SOURCE RECORDS »
******************************
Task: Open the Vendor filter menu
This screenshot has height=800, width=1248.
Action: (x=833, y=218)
******************************
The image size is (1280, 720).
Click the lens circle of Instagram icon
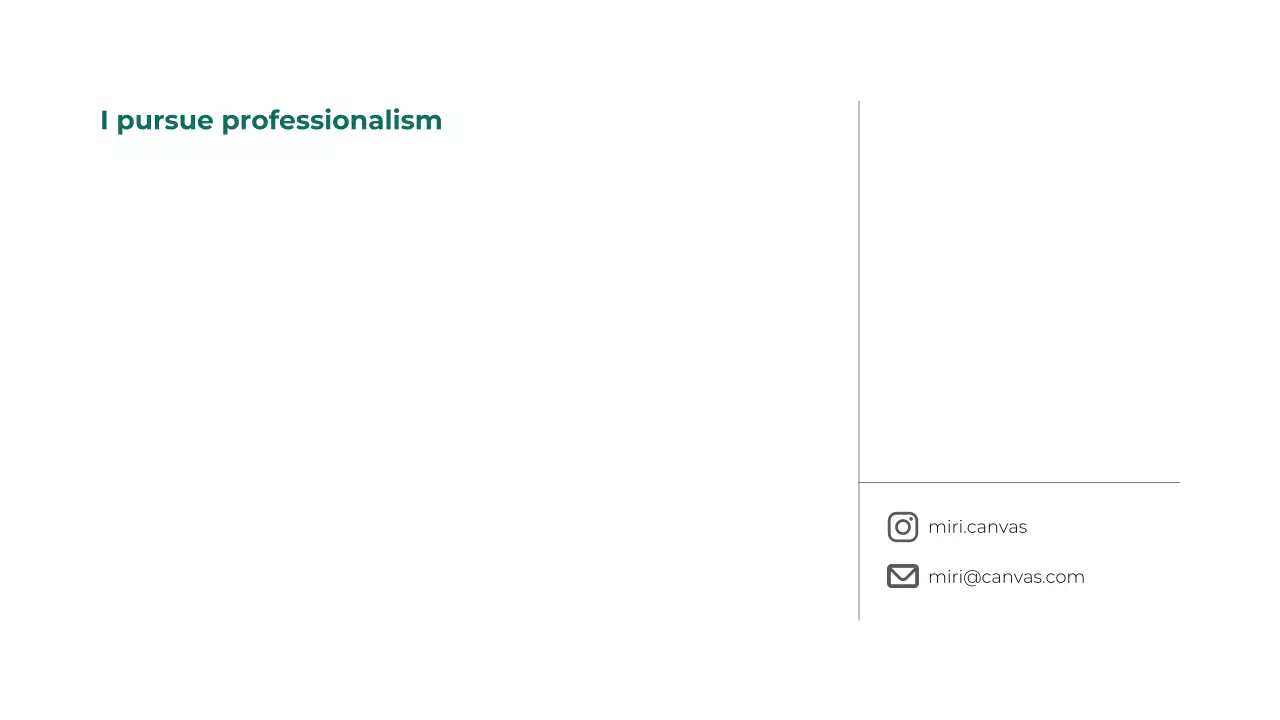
******************************
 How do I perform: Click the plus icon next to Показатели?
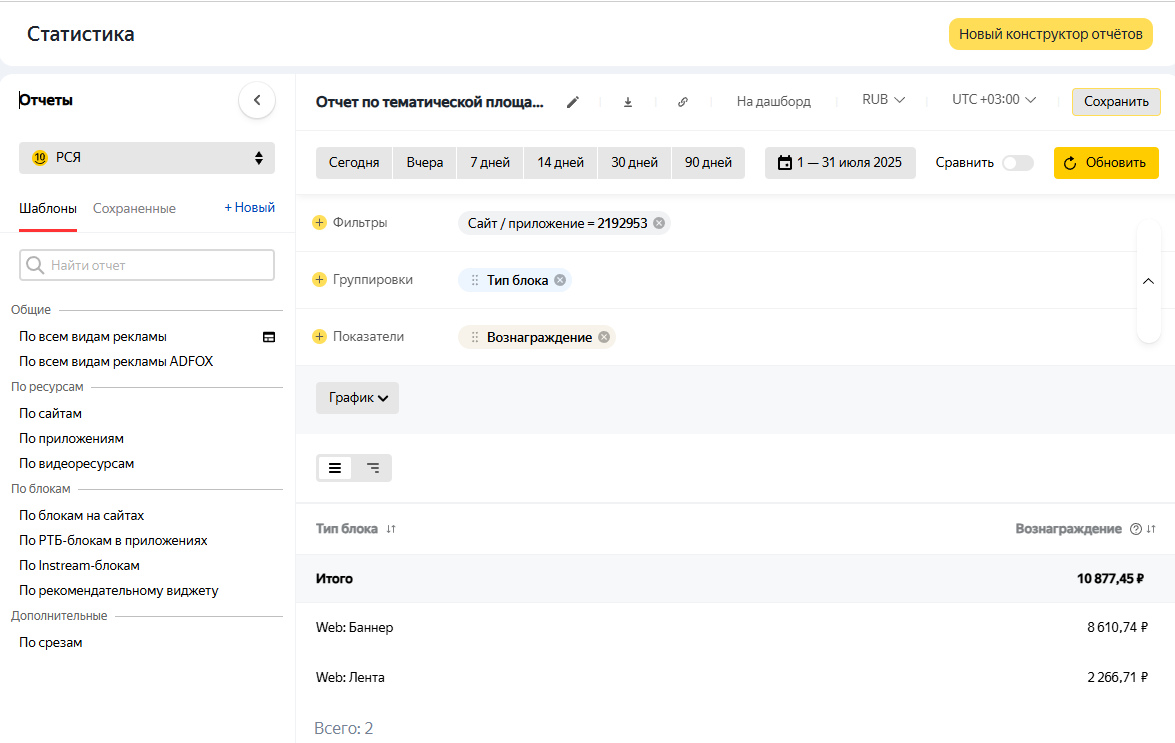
******************************
INSTRUCTION »
Duplicate the items from the line with "Task: Open the Vendor filter menu" to the line with "Action: (x=833, y=218)", both included.

REPLY TO THE EXERCISE »
Task: Open the Vendor filter menu
This screenshot has height=800, width=1248.
Action: (x=833, y=218)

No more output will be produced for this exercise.